Relationships between a microbial C:N ratio and N mineralization into labile organic N (MNlab), b microbial C:N ratio and autotrophic nitrification (ONH4), and c basal respiration and ammonium immobilization from labile organic N (INH4-Nlab). p and r values refer to the results from Pearson’s correlation tests. Solid line shows significance at p < 0.05 and dotted lines show significance at p < 0.1. Note the differences in y-axis scaling

Plant diversity effects on NO3 production and immobilization processes

Our study indicates that heterotrophic nitrification of organic N is an important process of NO3 production in the studied grassland soils, because heterotrophic nitrification rates were similar to the rates of autotrophic nitrification and also because heterotrophic nitrification is the other direct way of producing mineral N from organic N. The study by Müller et al. (2004) regarded heterotrophic nitrification as the predominant pathway for NO3 production in soils at high recalcitrant organic C in a grassland ecosystem. The NH4+ produced by mineralization, which is not taken up by plants or immobilized by microbes, is oxidized by nitrifiers and results in elevated soil NO3 concentrations. This assumption is corroborated by the positive correlation between mineralization and nitrification rates reported in the review of Booth et al. (2005). Our incubation experiment did not include plants, and therefore, the produced NH4+ was not taken up by plants offering more substrate for the nitrification to NO3 than under field conditions with plants. Furthermore, we observed an increasing rate of autotrophic nitrification in the presence of legumes (Table 4; Fig. 6a), because of the higher N concentrations in the legume-containing plots of the Jena Experiment (Oelmann et al. 2007). In addition, autotrophic nitrification exhibited a significant negative relationship with the microbial C/N ratio (Fig. 7b). Lower microbial C/N ratios which are associated with a substrate of high quality (Hart et al. 1994) increase microbial activity, thereby enhancing autotrophic nitrification (Booth et al. 2005; Inselsbacher et al. 2013). Previous studies in the Jena Experiment have shown elevated net nitrification (Scherer-Lorenzen et al. 2003) and increased KCl-extractable soil NO3 concentrations (Oelmann et al. 2011; Leimer et al. 2014) in the presence of legumes. However, Hooper and Vitousek (1997) and Niklaus et al. (2006) found no effects of plant diversity on nitrification.

Conclusions

Our study demonstrated that in the absence of plant uptake, almost all the produced NH4+ was converted into NO3. We observed a strong legacy effect of legumes for gross N transformations. Legumes particularly had a positive effect on gross N mineralization and autotrophic nitrification. Grasses also increased the dissolved NH4+ pool, gross N mineralization, and NH4+ immobilization. Heterotrophic nitrification was found to play a vital role in soil N cycling. Consequently, future studies should focus on identifying the controlling factors of heterotrophic nitrification in grassland soils.
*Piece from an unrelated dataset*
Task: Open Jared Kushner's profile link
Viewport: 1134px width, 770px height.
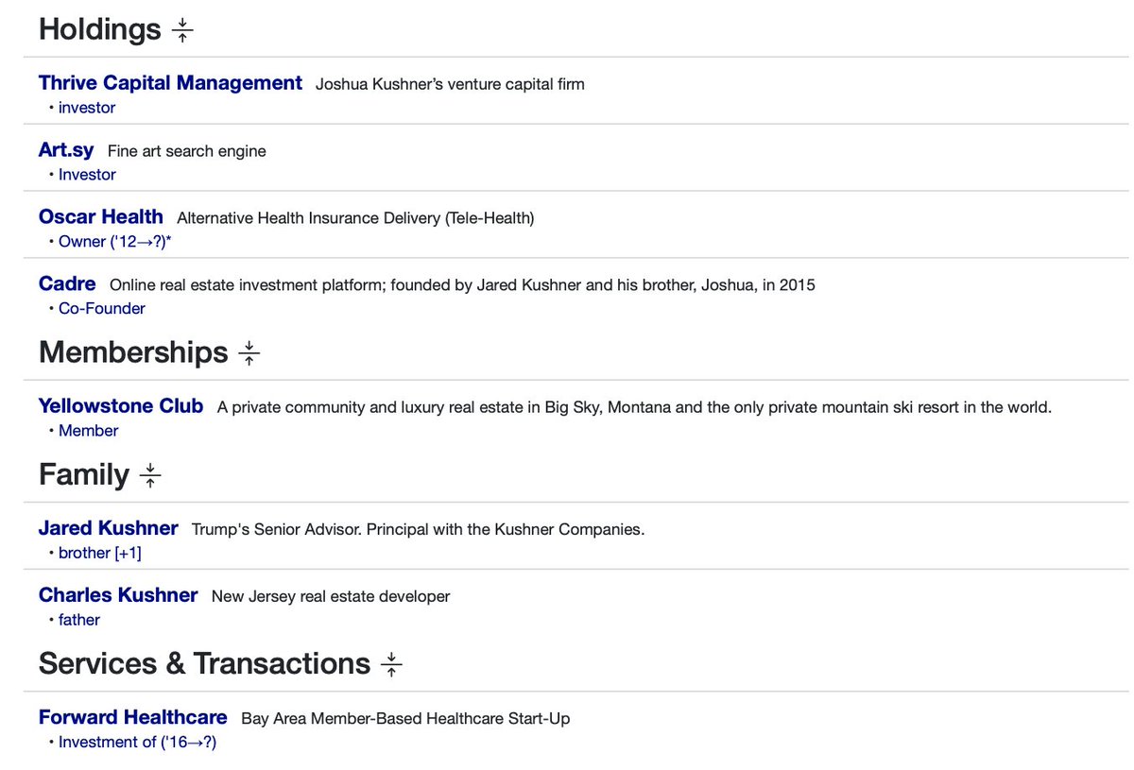Action: point(108,528)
The fact that we conducted our experiment without plants as is commonly done to collect the data needed by the used N cycling model Ntrace limited the transferability of the results to the field. Therefore, future studies should include plants and be conducted in growth chambers or Ecotrons. Given the partly small effect sizes of plant community composition on several elements of the N cycle, it would also be desirable to increase the statistical power of such experiments by including more replicates of the various species mixtures than we were able to include.
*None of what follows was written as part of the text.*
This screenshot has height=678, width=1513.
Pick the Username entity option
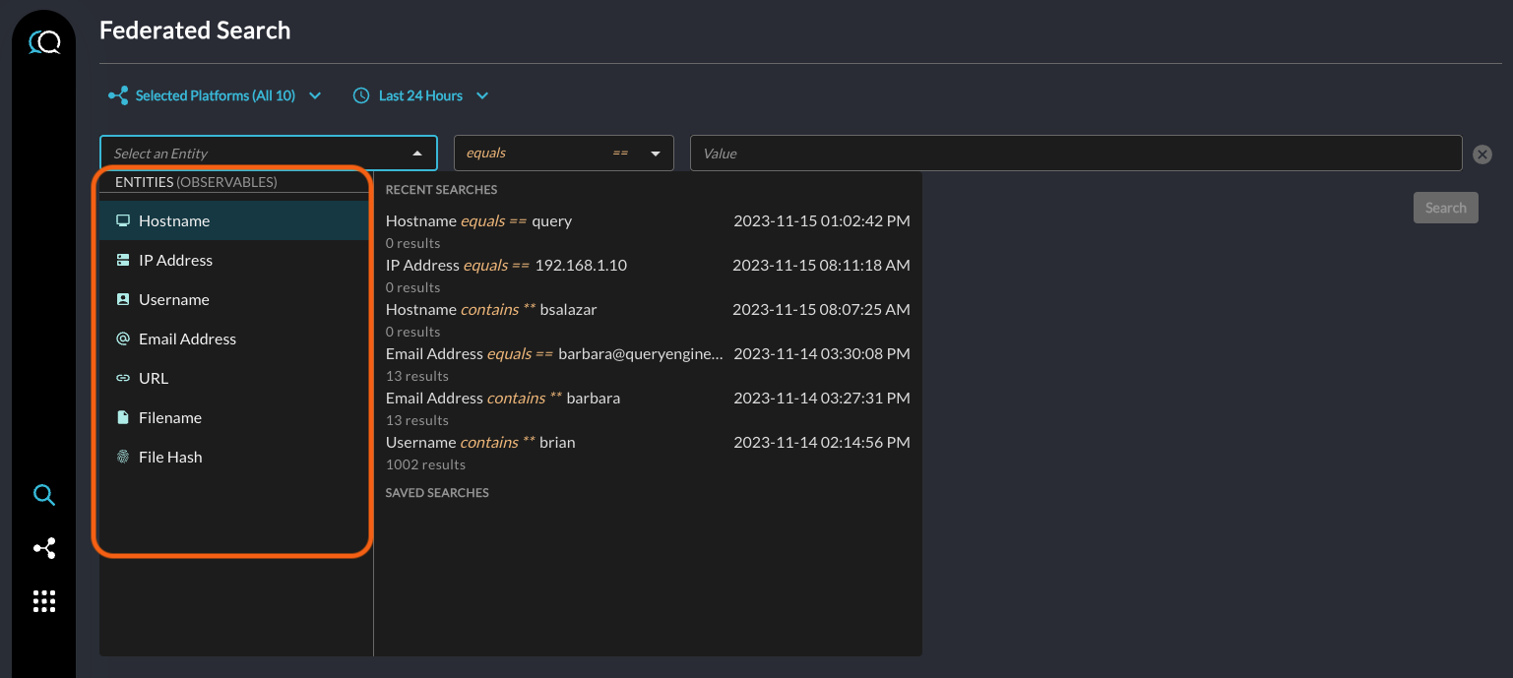173,300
Our results indicate that changing contributions of legumes and grasses in response to environmental and land-use change will markedly influence the N availability for the plant community and possibly also the N leaking into atmosphere and water. However, we could not confirm that species or functional group richness tighten the N cycle and deplete mineral N concentrations in soil, possibly because of a limited statistical power of our experiment.